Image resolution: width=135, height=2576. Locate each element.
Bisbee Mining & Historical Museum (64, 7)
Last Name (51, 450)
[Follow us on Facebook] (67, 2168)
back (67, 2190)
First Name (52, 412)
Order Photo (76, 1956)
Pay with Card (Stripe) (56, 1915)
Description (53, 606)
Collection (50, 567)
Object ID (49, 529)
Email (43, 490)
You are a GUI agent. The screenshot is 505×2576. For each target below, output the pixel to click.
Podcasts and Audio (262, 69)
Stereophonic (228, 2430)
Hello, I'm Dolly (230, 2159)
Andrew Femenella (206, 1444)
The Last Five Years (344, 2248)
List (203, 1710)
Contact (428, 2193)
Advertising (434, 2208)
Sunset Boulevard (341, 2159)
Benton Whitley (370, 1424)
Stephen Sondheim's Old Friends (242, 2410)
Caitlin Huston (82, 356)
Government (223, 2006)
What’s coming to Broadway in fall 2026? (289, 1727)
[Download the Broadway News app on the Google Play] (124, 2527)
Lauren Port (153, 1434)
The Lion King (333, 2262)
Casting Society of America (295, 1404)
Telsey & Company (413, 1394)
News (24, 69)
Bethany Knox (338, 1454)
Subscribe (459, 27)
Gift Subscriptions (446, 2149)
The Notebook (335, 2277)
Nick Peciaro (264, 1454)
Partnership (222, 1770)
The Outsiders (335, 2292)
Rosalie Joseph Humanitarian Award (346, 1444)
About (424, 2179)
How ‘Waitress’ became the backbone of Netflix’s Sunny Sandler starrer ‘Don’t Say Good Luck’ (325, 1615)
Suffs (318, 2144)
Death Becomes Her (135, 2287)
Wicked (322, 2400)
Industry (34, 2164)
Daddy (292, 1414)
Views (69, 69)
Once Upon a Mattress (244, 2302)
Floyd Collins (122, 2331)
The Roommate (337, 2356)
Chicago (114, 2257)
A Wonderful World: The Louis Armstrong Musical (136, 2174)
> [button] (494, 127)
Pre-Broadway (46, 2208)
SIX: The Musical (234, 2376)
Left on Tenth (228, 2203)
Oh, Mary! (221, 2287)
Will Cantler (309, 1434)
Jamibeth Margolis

◇ ◇ ◇ ◇ ◇ ◇ ◇

ASSIGNMENT. Keeping every line exactly as it is, retype the listing.

RESPONSE.
Image resolution: width=135, height=2576. Locate each element.
Bisbee Mining & Historical Museum (64, 7)
Last Name (51, 450)
[Follow us on Facebook] (67, 2168)
back (67, 2190)
First Name (52, 412)
Order Photo (76, 1956)
Pay with Card (Stripe) (56, 1915)
Description (53, 606)
Collection (50, 567)
Object ID (49, 529)
Email (43, 490)
You are a GUI agent. The screenshot is 505×2576. For each target below, output the pixel to click.
Podcasts and Audio (262, 69)
Stereophonic (228, 2430)
Hello, I'm Dolly (230, 2159)
Andrew Femenella (206, 1444)
The Last Five Years (344, 2248)
List (203, 1710)
Contact (428, 2193)
Advertising (434, 2208)
Sunset Boulevard (341, 2159)
Benton Whitley (370, 1424)
Stephen Sondheim's Old Friends (242, 2410)
Caitlin Huston (82, 356)
Government (223, 2006)
What’s coming to Broadway in fall 2026? (289, 1727)
[Download the Broadway News app on the Google Play] (124, 2527)
Lauren Port (153, 1434)
The Lion King (333, 2262)
Casting Society of America (295, 1404)
Telsey & Company (413, 1394)
News (24, 69)
Bethany Knox (338, 1454)
Subscribe (459, 27)
Gift Subscriptions (446, 2149)
The Notebook (335, 2277)
Nick Peciaro (264, 1454)
Partnership (222, 1770)
The Outsiders (335, 2292)
Rosalie Joseph Humanitarian Award (346, 1444)
About (424, 2179)
How ‘Waitress’ became the backbone of Netflix’s Sunny Sandler starrer ‘Don’t Say Good Luck’ (325, 1615)
Suffs (318, 2144)
Death Becomes Her (135, 2287)
Wicked (322, 2400)
Industry (34, 2164)
Daddy (292, 1414)
Views (69, 69)
Once Upon a Mattress (244, 2302)
Floyd Collins (122, 2331)
The Roommate (337, 2356)
Chicago (114, 2257)
A Wonderful World: The Louis Armstrong Musical (136, 2174)
> [button] (494, 127)
Pre-Broadway (46, 2208)
SIX: The Musical (234, 2376)
Left on Tenth (228, 2203)
Oh, Mary! (221, 2287)
Will Cantler (309, 1434)
Jamibeth Margolis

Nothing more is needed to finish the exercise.